What to Expect at your First Hearing Test or Audiological Assessment
A case history is obtained in order for the audiologist to understand the history of the patient’s overall hearing health. Some questions on the intake might leave the patient questioning why the audiologist is interested in certain aspects of their overall health, such as whether or not a patient has diabetes. The questions are relevant as there are many medications and ailments that can affect one’s hearing or might have affected it in the past, which is why the audiologist collects this information. The audiologist will also likely try and obtain an understanding of how one feels they are hearing in different situations, and try and understand a patient’s lifestyle in case a hearing aid prescription is required.
Otoscopy begins with an external inspection of the ear canal. The audiologist can often see some key landmarks on the ear drum, helping them understand the health of the ear canal, ear drum, and the middle ear.

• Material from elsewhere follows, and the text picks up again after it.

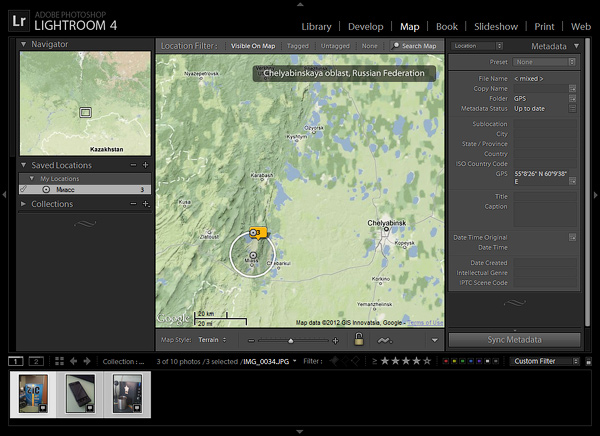Select the Untagged location filter
Viewport: 600px width, 436px height.
pyautogui.click(x=335, y=46)
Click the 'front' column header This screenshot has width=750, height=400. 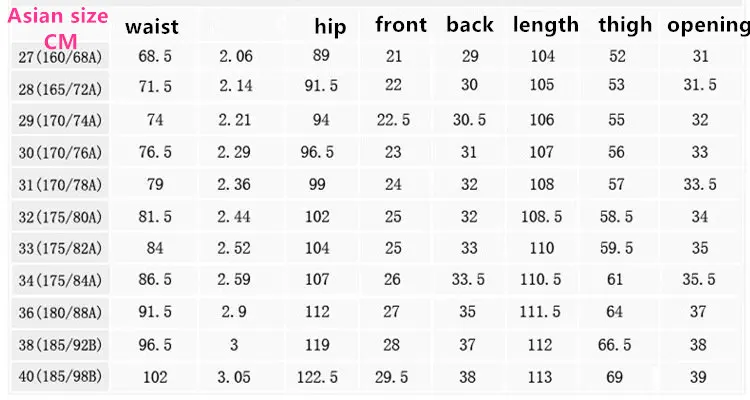tap(401, 24)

If the ear is clear and healthy, the audiologist may see some cursory wax, the long arm of malleus (one of the middle ear bones) and a bright light shining back at them, called the cone of light.
Middle Ear Testing-Tympanometry
Tympanometry allows the audiologist to test the function of the middle ear space and is an important part of the hearing test. A strong peak on the corresponding graph is seen if the ear canal and the middle ear space is clear. Tympanometry allows the audiologist to verify if there is impacting wax, a tear in the ear drum, or fluid behind the ear drum that might be clear and difficult to see upon inspection. While these issues can often be seen using otoscopy, this objective test allows for confirmation.
Pure Tone Audiometry
The pure tone audiometry portion of the hearing test involves the audiologist finding both air conduction and bone conduction thresholds.

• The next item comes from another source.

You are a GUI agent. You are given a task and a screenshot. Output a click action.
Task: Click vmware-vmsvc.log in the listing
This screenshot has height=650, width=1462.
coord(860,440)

This part of the hearing test is known as the classic beep test. The goal behind it is to find the softest sounds one can hear between 250-8000 kHz. A beep will be played, and the patient will be asked to indicate whether or not the beep was heard, usually by saying ‘yes’ or by pushing a button. The beeps will start off audible and will become very soft as the hearing test progresses. One might think they are falsely hearing the beeps during the hearing test and many patients will feel unsure about their responses. However, the scientific methodology behind the hearing test follows a psychometric function which yields near perfect accuracy within 5dB of the threshold, meaning the test is very accurate and does a good job of measuring hearing (Ref. 1). Obtaining air conduction thresholds helps the clinician understand the softest sounds a patient can hear, as well as lets the audiologist know how the patient hears naturally as sound passes through the ear canal and middle ear space.

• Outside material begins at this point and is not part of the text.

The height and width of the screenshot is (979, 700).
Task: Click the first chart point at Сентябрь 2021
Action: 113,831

The second part of the pure tone hearing test involves placing a metal headband with a bone oscillator attached, on the patient’s head. The testing method is the same as the air conduction test; however, the outer and middle ear are being bypassed, and the inner ear, or the cochlea is being stimulated directly with sound. This part of the hearing test informs the audiologist what type of hearing loss (if any) is present. If the cochlea hears better than the outer ear, it could be due to something as simple as wax impaction or fluid in the ear. Another reason could also be related to the ossicles or bones of the middle ear space. This part of the hearing test, combined with tympanometry will let the audiologist know if the hearing loss is reversible with medical intervention. However, if the bone and air line match, this means the hearing loss is not reversible and must be treated with hearing aids.
Speech testing is used to verify the results of the air and bone conduction tests, or the beep tests, as well as to help the audiologist understand the integrity of the auditory nerve. Speech testing involves the patient hearing words, either through live voice or a recorded audio track, and repeating them back to the audiologist. Two common tests are used: Speech Reception Threshold (SRT) and Word Recognition Scores (WRS). SRTs allow the audiologist to understand the softest level a patient can accurately repeat back speech and helps validate the pure tone hearing test. WRS involves the patient repeating the last word in a sentence back to the audiologist. The words are played at a comfortable volume for the patient. If a patient obtains a score that does not correspond with their hearing test thresholds, this could indicate that the hearing loss involves the inner hair cells or is beyond the cochlea (retrocochlear).
During speech testing or during the beep tests, the audiologist might play some static sounds in the patient’s ear. The patient will still be instructed to indicate when they’ve heard a beep or will be asked to repeat a word back in the presence of the static noise. Masking is used if one ear hears better than the other, or if the inner ear hears better than the middle ear. The masking sounds are calculated and help keep the ‘better ear’ busy so the audiologist can obtain information for the other ear, or help indicate if the hearing loss has any relation to middle ear function.
All the tests described above help the audiologist create a graph which summarizes the hearing test information discussed. It provides anyone who is reading the graph of the hearing test results an excellent idea of the integrity of the auditory system. The graph shows the softest sounds the patient can hear at all the different frequencies using air and bone conduction thresholds, which are ear specific. The audiogram also shows a summary of the speech scores, otoscopy and middle ear results.